Even the fee-hikes in technical programmes are not always explained convincingly. Raghunath K. Shevgaonkar, former director of IIT Delhi, believes the increase for the IITs’ undergraduate programmes was “to some extent justified” – although there were protests – but not the proposed increase for the M.Tech programme. In September, the IIT Council which governs the institutions proposed a 10-fold hike in fees to deter students who are simply waiting for jobs.“If a student has to pay a heavy fee for M.Tech without any scholarship, they will simply withdraw,” said Shevgaonkar. “This will have a long-term impact on research output. If you look at the IITs, their UG students go abroad after B.Tech. It was the M.Tech students who were serving the nation by working in various PSUs or research labs. Even if some students left the course in between to join some job, that does not mean the entire programme must be killed.”

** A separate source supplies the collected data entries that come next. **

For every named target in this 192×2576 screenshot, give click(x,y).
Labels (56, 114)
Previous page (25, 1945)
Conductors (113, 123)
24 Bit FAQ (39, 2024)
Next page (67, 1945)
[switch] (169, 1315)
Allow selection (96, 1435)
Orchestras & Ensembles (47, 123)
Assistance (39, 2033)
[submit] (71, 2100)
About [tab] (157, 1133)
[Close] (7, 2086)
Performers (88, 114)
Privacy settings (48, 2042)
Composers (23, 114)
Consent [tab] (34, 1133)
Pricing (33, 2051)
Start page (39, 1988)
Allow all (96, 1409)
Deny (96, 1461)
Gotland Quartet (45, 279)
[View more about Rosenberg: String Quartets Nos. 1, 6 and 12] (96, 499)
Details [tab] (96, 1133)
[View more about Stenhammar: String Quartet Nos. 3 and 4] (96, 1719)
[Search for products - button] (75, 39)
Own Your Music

In 2017, the Centre made its most radical effort yet to restructure higher education finance. It established the Higher Education Finance Agency (HEFA) to extend infrastructure loans to higher educational institutions by mobilizing funds from the market. This aimed to replace the capital grants to IITs and central universities with loans. The interest on the loans would be paid through the Centre’s budget but institutions were expected to pay the principal amounts from their “internal accruals” made through research and consultancy. As their annual reports show, at the time, no IIT – let alone general universities – generated enough revenues to repay the amounts they had to borrow.
The HEFA is directly responsible for much of the anxiety over funds. Institutions have launched endowment funds, hoping to attract donations. IIT Delhi has received an initial commitment of Rs. 250 crore but the universities are less likely to receive such generous support.
Thorat said: “I do not think any public university can generate its own funding, some of the faculty members generate their funding through research projects. In foreign countries public institutions get full funding, then they also generate some money through endowment or research projects.”